Three major ecosystems are contained within the park. The Chihuahuan Desert exhibits salt flats, creosote bushes, and honey mesquite on the western side of the park, with low elevations on the eastern side covered with grassland, pinyon pine, and junipers. The canyon interiors, including McKittrick, Bear, and Pine Springs Canyon, exhibit bigtooth maple, velvet ash, chinkapin oak, and other deciduous trees that are fed by springs recharged by mountain streams. Finally, alpine areas more than 7000 ft above sea level contain forests of ponderosa pine, Arizona pine, southwestern white pine, Rocky Mountain Douglas-fir, alligator juniper, and small stands of quaking aspen.

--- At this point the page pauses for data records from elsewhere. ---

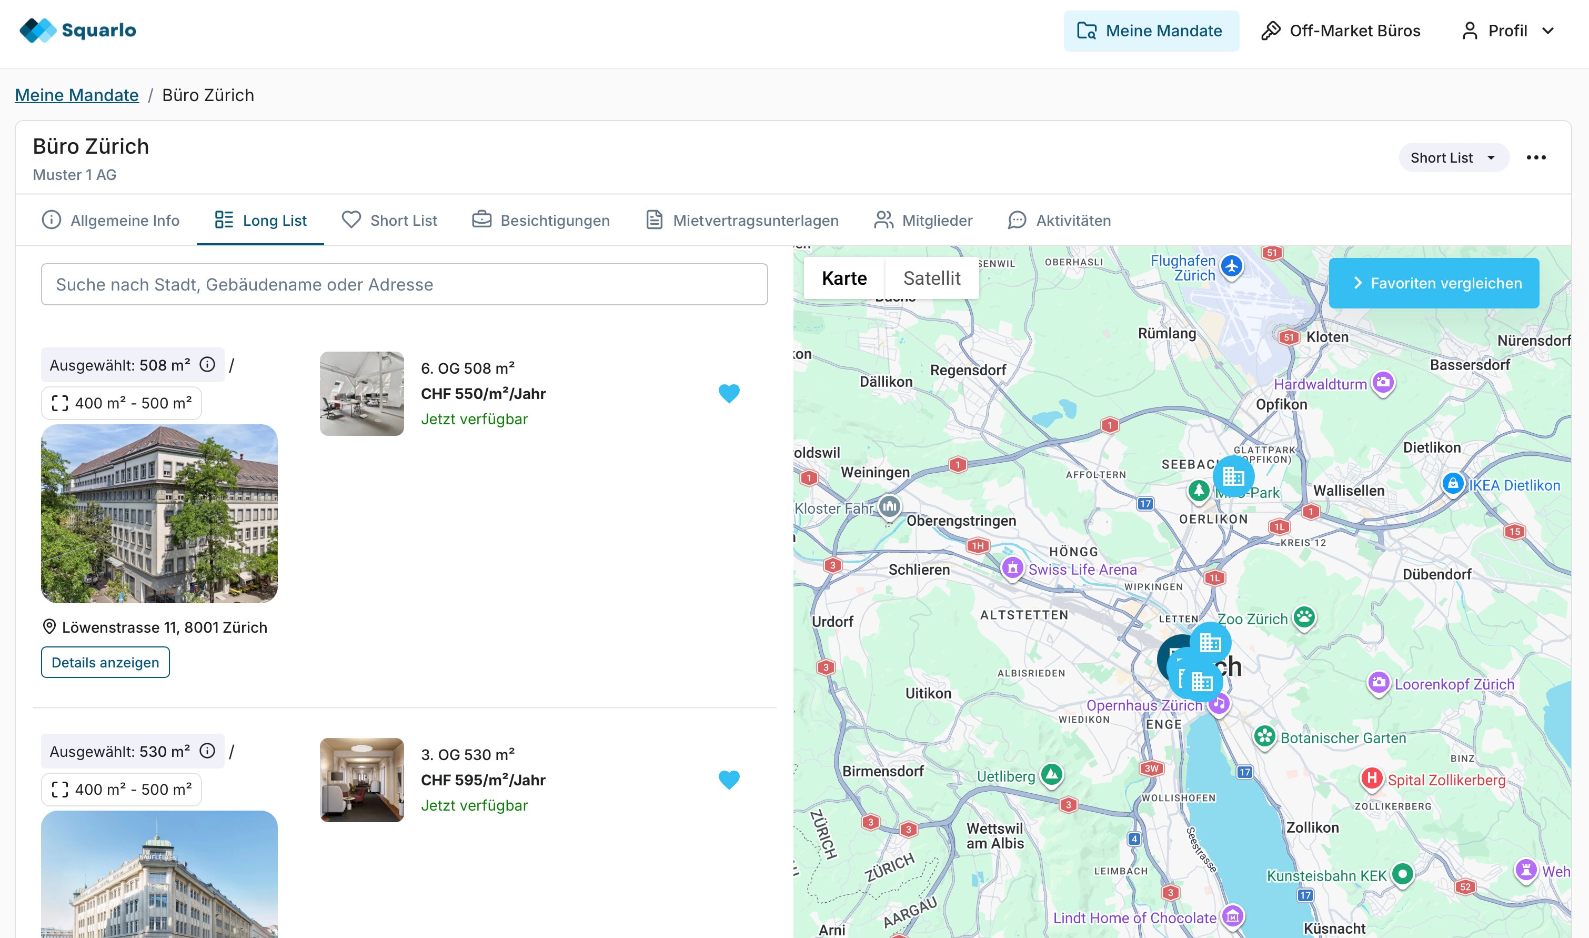Viewport: 1589px width, 938px height.
Task: Click the Flughafen Zürich airport map icon
Action: [x=1231, y=266]
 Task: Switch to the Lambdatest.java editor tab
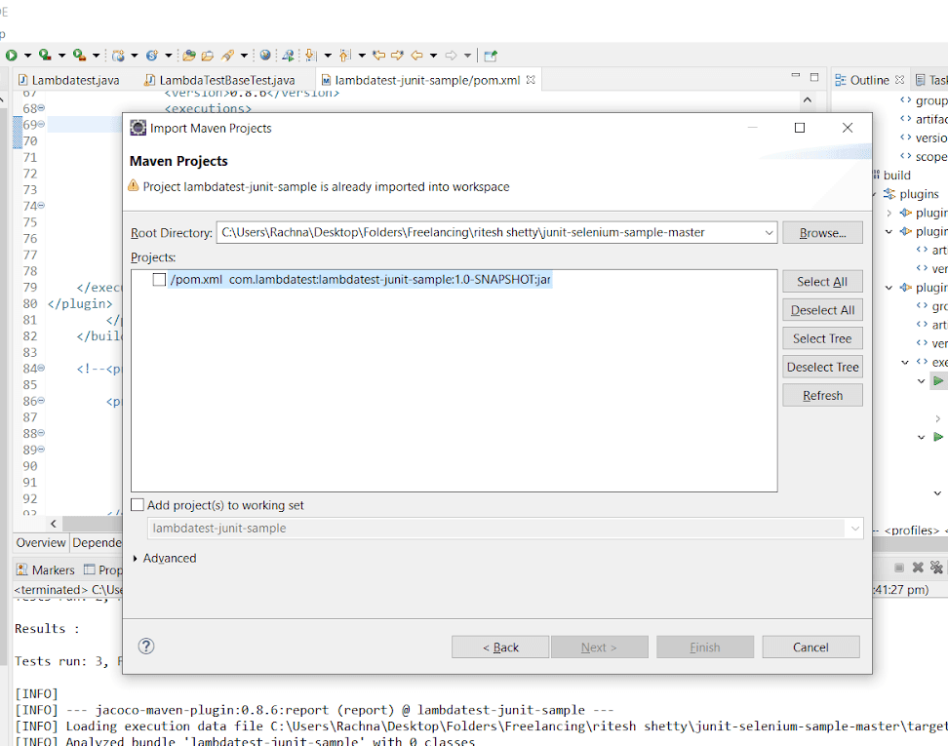click(x=75, y=80)
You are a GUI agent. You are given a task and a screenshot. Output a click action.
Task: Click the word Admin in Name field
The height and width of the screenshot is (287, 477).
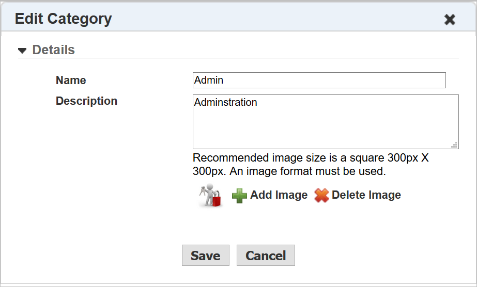pyautogui.click(x=209, y=81)
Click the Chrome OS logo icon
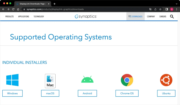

The range contains many large cave systems, including Carlsbad Caverns and Lechuguilla Cave. The history of the range includes occupation by ancient Pueblo and Mogollon peoples, and by the Apache and various outlaws in the 19th century.

===Flora===
The park is home to over 1000 species of plants, some of which include cacti, succulents, wildflowers, grasses and shrubs. Viola guadalupensis, the Guadalupe Mountains violet, is a rare plant that is endemic to the park.

===Fauna===
Mammals that inhabit this national park include elk, javelina, gray fox, American black bear, coyote, bobcat, striped and hog-nosed skunk, badger, sixteen species of bat, mule deer, and mountain lion. Birds of this park include great horned owl, chickadee, sparrow, woodpecker, turkey vulture, greater roadrunner, hummingbird, peregrine falcon, golden eagle, wren, and grosbeak.